DEINE AUFGABE: Schreib die Zeilen der Auflistung vom Anfang bis zu der Zeile mit "point(93,10)" (beide eingeschlossen) samt Anweisungen erneut ab und erhöhe dabei jede Koordinate in den Antworten um 135. Die Bilder lässt du in deiner Antwort weg.

======== DATEN ZUR AUFGABE ========

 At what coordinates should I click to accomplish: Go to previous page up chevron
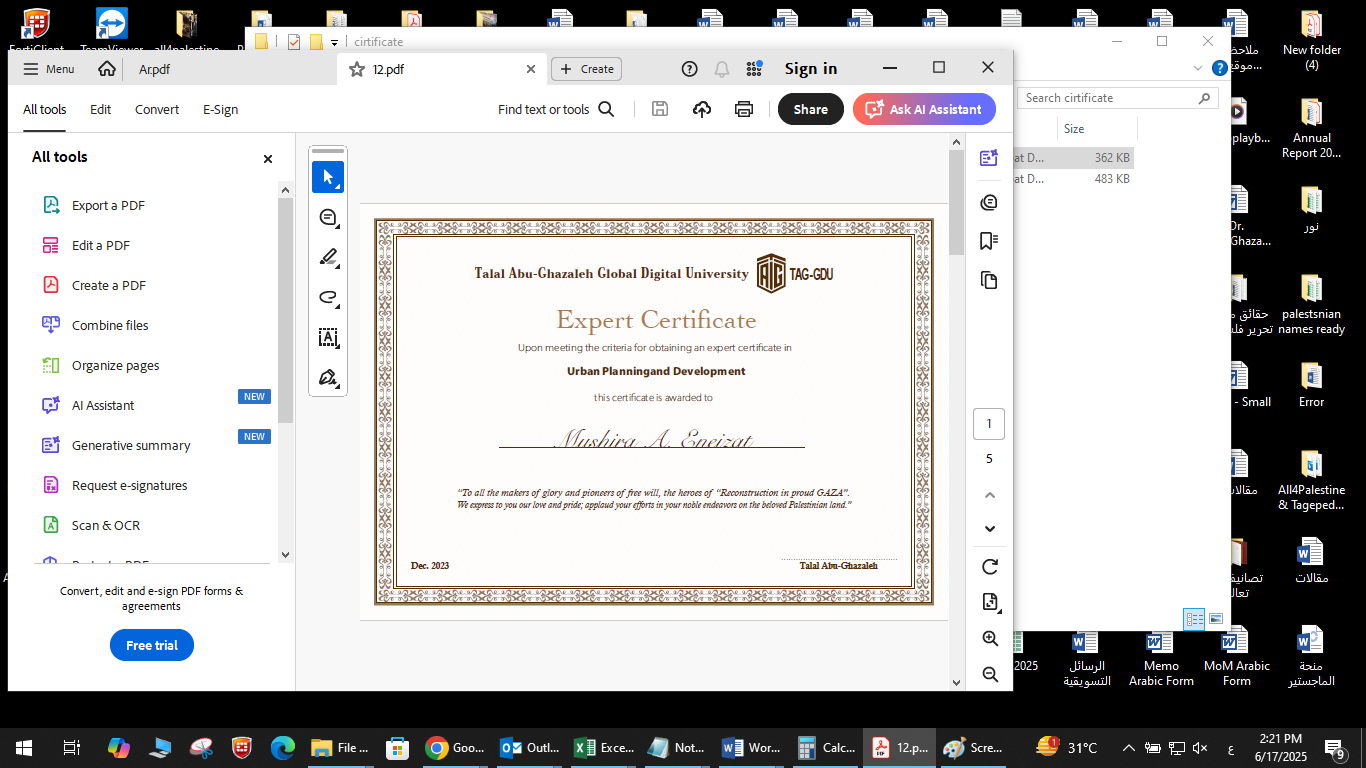click(x=989, y=495)
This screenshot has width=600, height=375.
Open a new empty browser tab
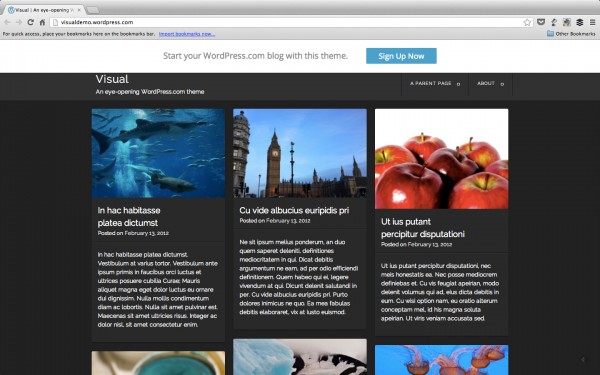point(93,10)
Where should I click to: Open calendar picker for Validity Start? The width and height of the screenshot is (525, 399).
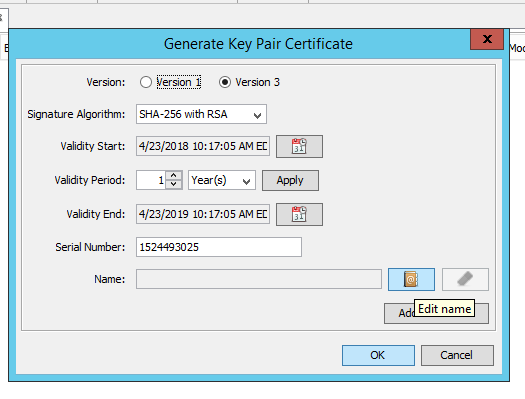(299, 146)
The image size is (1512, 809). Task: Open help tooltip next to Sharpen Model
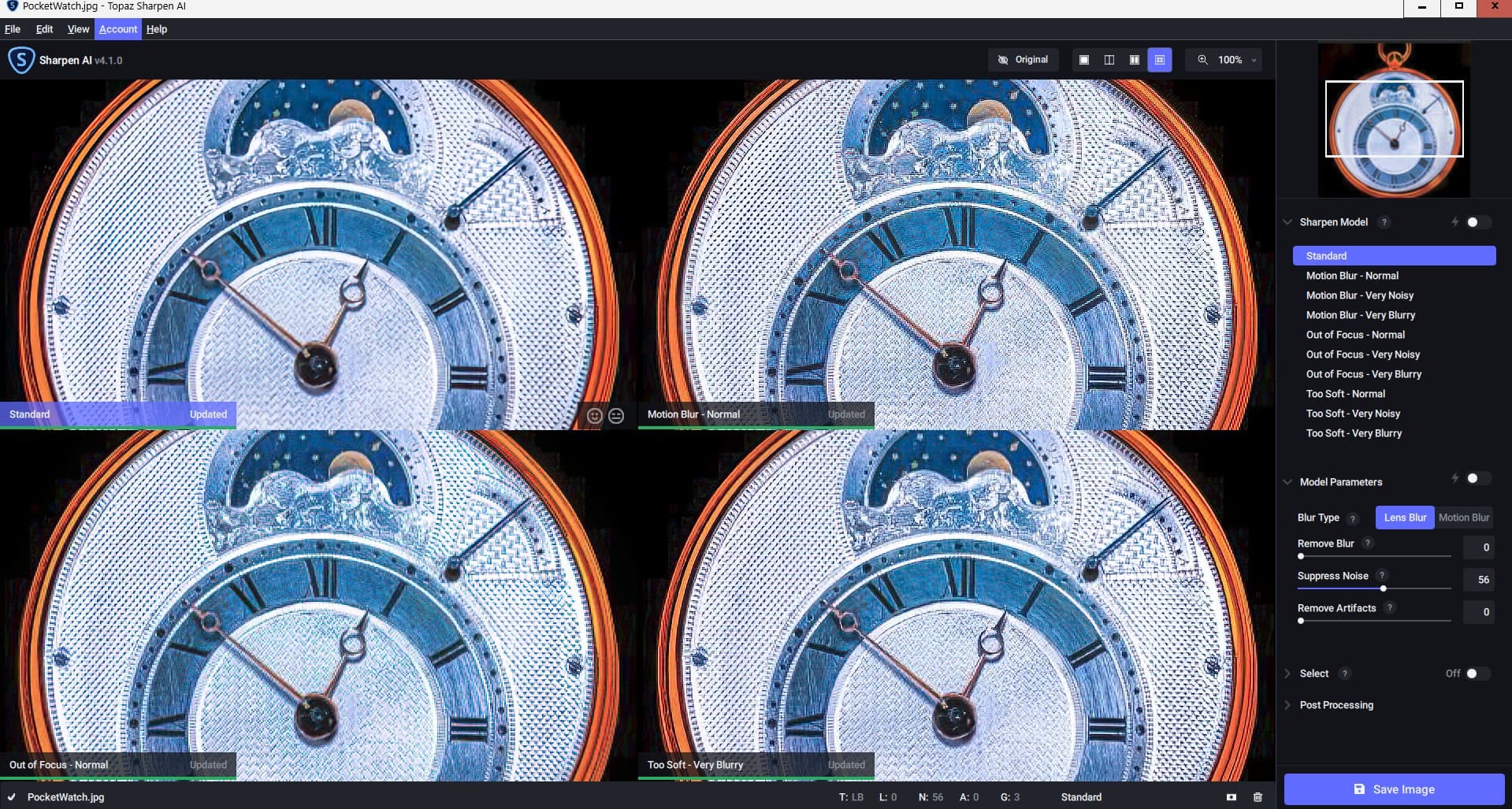[x=1384, y=222]

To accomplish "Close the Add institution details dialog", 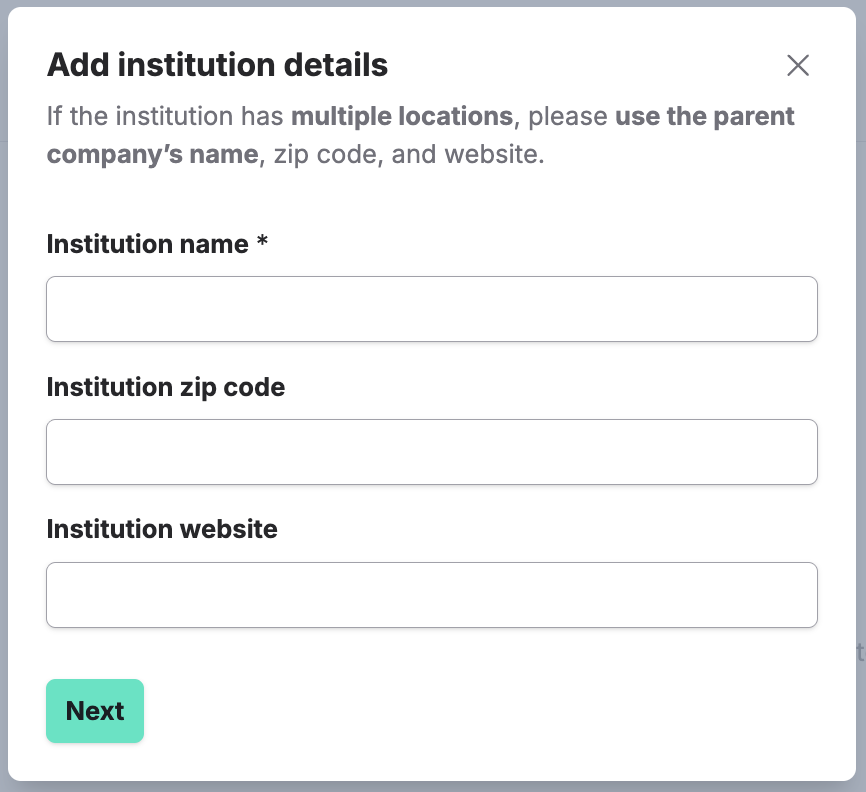I will point(797,66).
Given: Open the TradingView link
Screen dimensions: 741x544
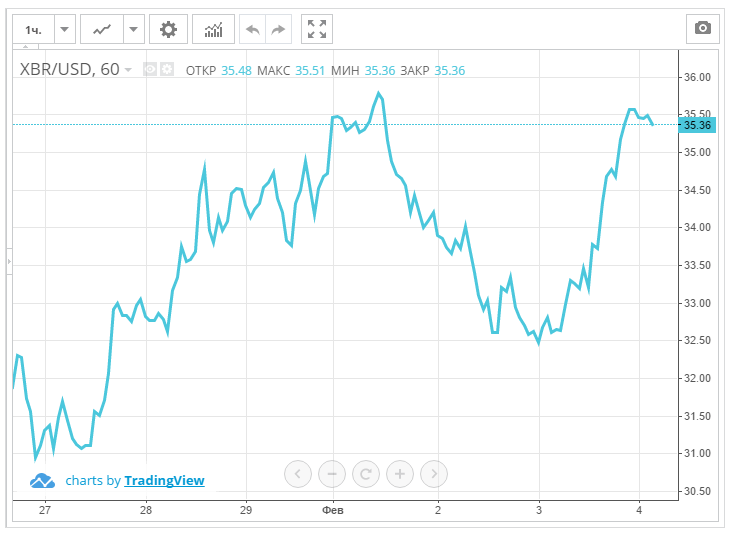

========

ERGEBNIS:
 At what coordinates should I click to accomplish: Go to previous page up chevron
click(x=1124, y=630)
This screenshot has width=600, height=375.
Open a new empty browser tab
point(228,145)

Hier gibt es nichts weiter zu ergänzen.